The three men have not been charged yet, according to records from the Alameda County District Attorney’s office.

Sheehan hasn’t formally organized the games since Jan. 31. He has never been arrested in Berkeley and said he has PTSD preventing him from returning to the area and inviting others to play there. Chess players who had organized their own game on the street corner last week told Berkeleyside they were upset about what had happened and concerned about Sheehan’s injuries.

“With that pending threat … it’s one thing if people decide to put out a chessboard and play on the corner, it’s another thing for me to put out a chess cafe and make it look nice and safe,” Sheehan said, explaining that he can’t in good conscience organize the games if he feels patrons would be threatened.

He criticized Berkeley police for not restraining the man during his arrest, and for not responding to reports of the man making continued threats to the group of chess players.

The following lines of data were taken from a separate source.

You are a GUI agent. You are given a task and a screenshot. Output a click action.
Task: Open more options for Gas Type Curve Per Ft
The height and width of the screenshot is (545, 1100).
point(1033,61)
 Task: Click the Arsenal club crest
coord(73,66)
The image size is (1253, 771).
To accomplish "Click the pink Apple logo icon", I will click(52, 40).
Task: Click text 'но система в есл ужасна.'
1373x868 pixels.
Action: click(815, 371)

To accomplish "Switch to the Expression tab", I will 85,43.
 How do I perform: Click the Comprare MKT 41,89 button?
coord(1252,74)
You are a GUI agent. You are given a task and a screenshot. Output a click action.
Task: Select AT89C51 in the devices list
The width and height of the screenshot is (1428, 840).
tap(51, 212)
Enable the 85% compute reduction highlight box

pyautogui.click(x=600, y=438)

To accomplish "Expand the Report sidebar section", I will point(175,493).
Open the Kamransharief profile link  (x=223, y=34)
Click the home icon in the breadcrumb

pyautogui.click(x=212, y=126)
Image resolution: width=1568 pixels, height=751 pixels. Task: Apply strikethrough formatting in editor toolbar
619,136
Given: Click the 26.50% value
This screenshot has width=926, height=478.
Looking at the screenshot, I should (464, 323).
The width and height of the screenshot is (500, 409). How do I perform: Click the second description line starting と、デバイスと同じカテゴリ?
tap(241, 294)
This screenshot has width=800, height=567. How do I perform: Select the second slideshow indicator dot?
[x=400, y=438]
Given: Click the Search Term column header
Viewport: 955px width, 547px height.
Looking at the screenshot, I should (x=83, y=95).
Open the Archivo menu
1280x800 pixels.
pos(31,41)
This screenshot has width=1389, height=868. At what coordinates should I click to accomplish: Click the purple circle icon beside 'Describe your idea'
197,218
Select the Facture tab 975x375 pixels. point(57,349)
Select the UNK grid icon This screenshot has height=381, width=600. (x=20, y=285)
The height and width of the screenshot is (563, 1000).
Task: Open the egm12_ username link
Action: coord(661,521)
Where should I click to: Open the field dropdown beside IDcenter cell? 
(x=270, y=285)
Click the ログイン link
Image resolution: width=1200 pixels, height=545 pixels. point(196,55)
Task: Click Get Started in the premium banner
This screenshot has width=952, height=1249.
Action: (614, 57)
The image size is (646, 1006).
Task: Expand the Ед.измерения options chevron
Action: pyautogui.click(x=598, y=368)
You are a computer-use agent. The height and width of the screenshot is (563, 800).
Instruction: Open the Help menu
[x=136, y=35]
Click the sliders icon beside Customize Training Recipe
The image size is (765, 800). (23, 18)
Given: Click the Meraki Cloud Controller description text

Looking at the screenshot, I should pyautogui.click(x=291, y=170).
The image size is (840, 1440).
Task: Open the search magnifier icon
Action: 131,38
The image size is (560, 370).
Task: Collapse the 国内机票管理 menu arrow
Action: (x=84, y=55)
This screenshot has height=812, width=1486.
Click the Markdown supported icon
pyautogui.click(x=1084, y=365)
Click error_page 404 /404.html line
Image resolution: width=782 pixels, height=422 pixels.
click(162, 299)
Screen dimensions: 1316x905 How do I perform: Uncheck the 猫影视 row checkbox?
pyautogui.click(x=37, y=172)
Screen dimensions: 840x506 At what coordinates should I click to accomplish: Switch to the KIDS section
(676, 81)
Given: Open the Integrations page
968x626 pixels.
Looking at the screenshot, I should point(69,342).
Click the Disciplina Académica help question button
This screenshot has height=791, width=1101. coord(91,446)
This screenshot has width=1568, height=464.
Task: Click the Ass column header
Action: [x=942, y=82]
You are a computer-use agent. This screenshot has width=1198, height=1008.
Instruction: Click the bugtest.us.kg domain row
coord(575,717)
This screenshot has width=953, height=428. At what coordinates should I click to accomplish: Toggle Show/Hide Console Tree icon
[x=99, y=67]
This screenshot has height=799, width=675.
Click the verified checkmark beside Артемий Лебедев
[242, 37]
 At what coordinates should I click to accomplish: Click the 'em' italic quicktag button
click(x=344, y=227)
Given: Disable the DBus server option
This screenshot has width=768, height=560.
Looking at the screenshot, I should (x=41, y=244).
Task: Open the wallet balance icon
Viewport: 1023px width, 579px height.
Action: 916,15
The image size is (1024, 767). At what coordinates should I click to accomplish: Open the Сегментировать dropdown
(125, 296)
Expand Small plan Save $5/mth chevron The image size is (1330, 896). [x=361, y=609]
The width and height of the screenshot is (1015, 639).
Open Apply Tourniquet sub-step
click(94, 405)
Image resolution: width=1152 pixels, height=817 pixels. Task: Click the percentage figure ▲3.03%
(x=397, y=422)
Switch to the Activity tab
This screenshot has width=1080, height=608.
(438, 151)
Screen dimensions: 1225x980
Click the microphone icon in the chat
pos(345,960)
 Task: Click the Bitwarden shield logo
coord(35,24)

After the man was released on bail, Sheehan said he was told that he returned to the area and indicated he had additional guns and would return with them to hurt someone.

“What I witnessed from the Berkeley Police Department, they’re not interested in the safety of Telegraph Avenue,” Sheehan added. “I don’t like the connotation of [the attack] with the chess club, but if it hadn’t been our tables and chairs sitting there, he would have done it to someone on the sidewalk.”

White said Berkeley police have officers already assigned to patrol the Telegraph area, a recently reinstated bicycle patrol for Telegraph and the city’s commercial districts and a beat officer who speaks with the Telegaph Avenue Business Improvement District to stay abreast of pressing issues. 

“While we continue to provide public safety services for the City, we ask the community to continue to be an additional set of eyes and ears–reporting crimes or impending crimes when they see them,” White said.

Sheehan is planning on filing a restraining order against the man, and has filed an additional report with the University of California Police Department. He’s due back in court in April.

This story has been updated with additional comment from the Berkeley Police Department.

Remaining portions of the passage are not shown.